::: Testo estratto

Una società impaurita, che sovrappone in modo sempre più automatico (quanto frustrante) la ricerca della felicità con il successo economico individuale, scopre nei momenti di crisi – e lo abbiamo visto chiaramente in questi ultimi mesi – il valore delle comunità solidali, della partecipazione democratica, del volontariato. Per questo Torino è e dovrà restare la città dei circoli, dell’associazionismo e degli spazi culturali indipendenti, non dandone per scontata la presenza ma valorizzandone l’importante ruolo che ricoprono nella coesione sociale della nostra comunità.

È fondamentale prevedere un profondo intervento nelle politiche dell’associazionismo e della rigenerazione urbana, per affrontare le tante problematiche che tuttora sussistono nei rapporti tra pubblica amministrazione, spazi e mondo non profit.

Sarà importante istituire un albo degli spazi culturali e sociali della Città, riformando il sistema delle convenzioni, che consenta di mappare e aggiornare il patrimonio di attivismo e partecipazione torinese, stabilire parametri democratici, prevedere agevolazioni e contributi, scambiare buone pratiche, favorire economie di scala e mettere a disposizione e far crescere competenze, rivolto a tutti i soggetti che dimostrano avere un impatto sociale rilevante per la nostra città. 

Si dovrà quindi rimettere al centro, rivedendone anche eventualmente i regolamenti, questioni fondamentali per la vita dei circoli e delle associazioni come: la durata e le condizioni delle concessioni, la coprogettazione e le modalità di finanziamento, in alcuni casi superando i tanti limiti determinati dall’attuale sistema basato solo su bandi annuali.

::::::
::: Dati raccolti

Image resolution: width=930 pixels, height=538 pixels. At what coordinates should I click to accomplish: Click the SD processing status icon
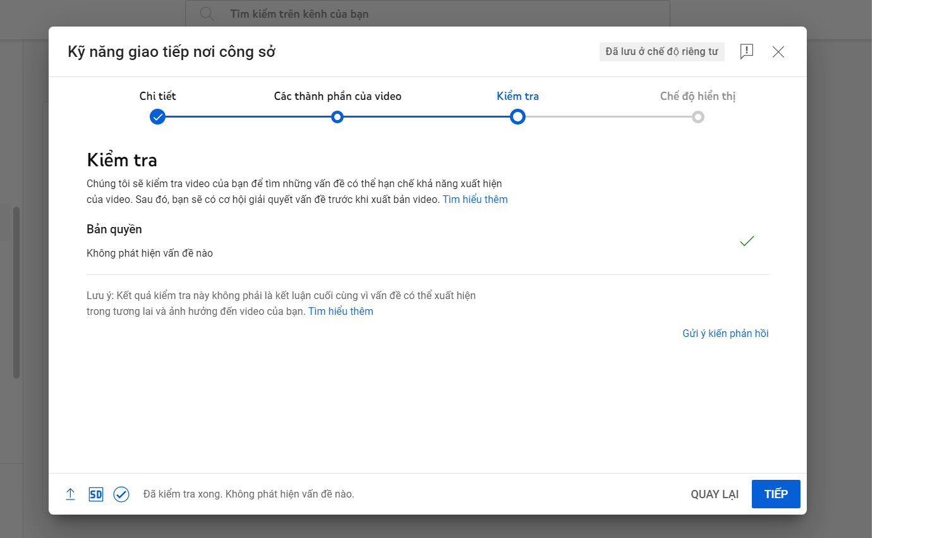(96, 494)
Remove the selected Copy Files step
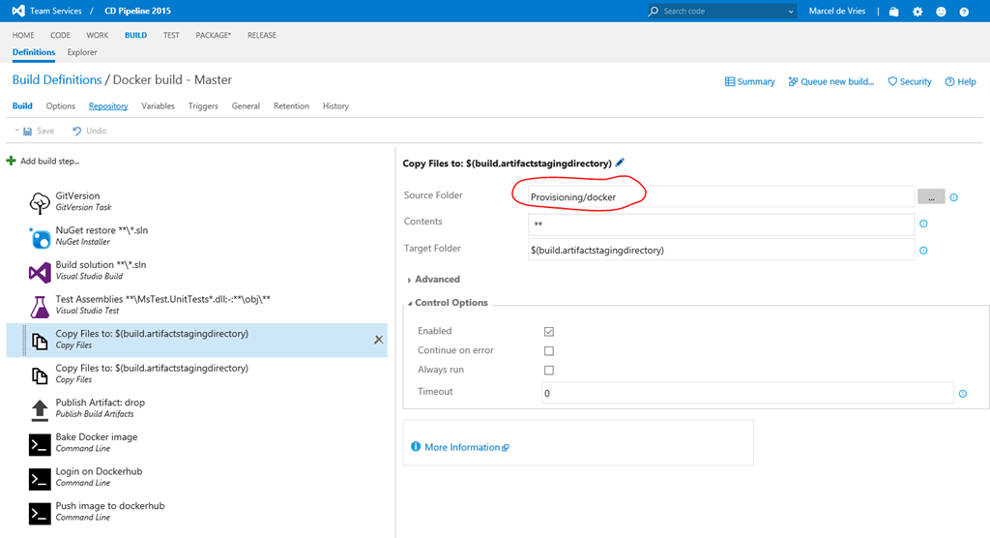Viewport: 990px width, 538px height. [378, 340]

::::::

### Domande
a) Ritrascrivi senza modifiche il passo del testo estratto che va da "Una società impaurita, che" fino a "della nostra comunità.".
b) Rispondi alle seguenti domande sul testo estratto:
(i) Quale città, secondo il testo, dovrà restare la città dei circoli e dell'associazionismo?
(ii) Che cosa si propone di istituire per mappare e aggiornare il patrimonio di attivismo e partecipazione?
(iii) Su che cosa è basato l'attuale sistema i cui limiti si vorrebbero superare?

### Risposte
a)
Una società impaurita, che sovrappone in modo sempre più automatico (quanto frustrante) la ricerca della felicità con il successo economico individuale, scopre nei momenti di crisi – e lo abbiamo visto chiaramente in questi ultimi mesi – il valore delle comunità solidali, della partecipazione democratica, del volontariato. Per questo Torino è e dovrà restare la città dei circoli, dell’associazionismo e degli spazi culturali indipendenti, non dandone per scontata la presenza ma valorizzandone l’importante ruolo che ricoprono nella coesione sociale della nostra comunità.

b)
(i) Torino.
(ii) Un albo degli spazi culturali e sociali della Città.
(iii) Solo su bandi annuali.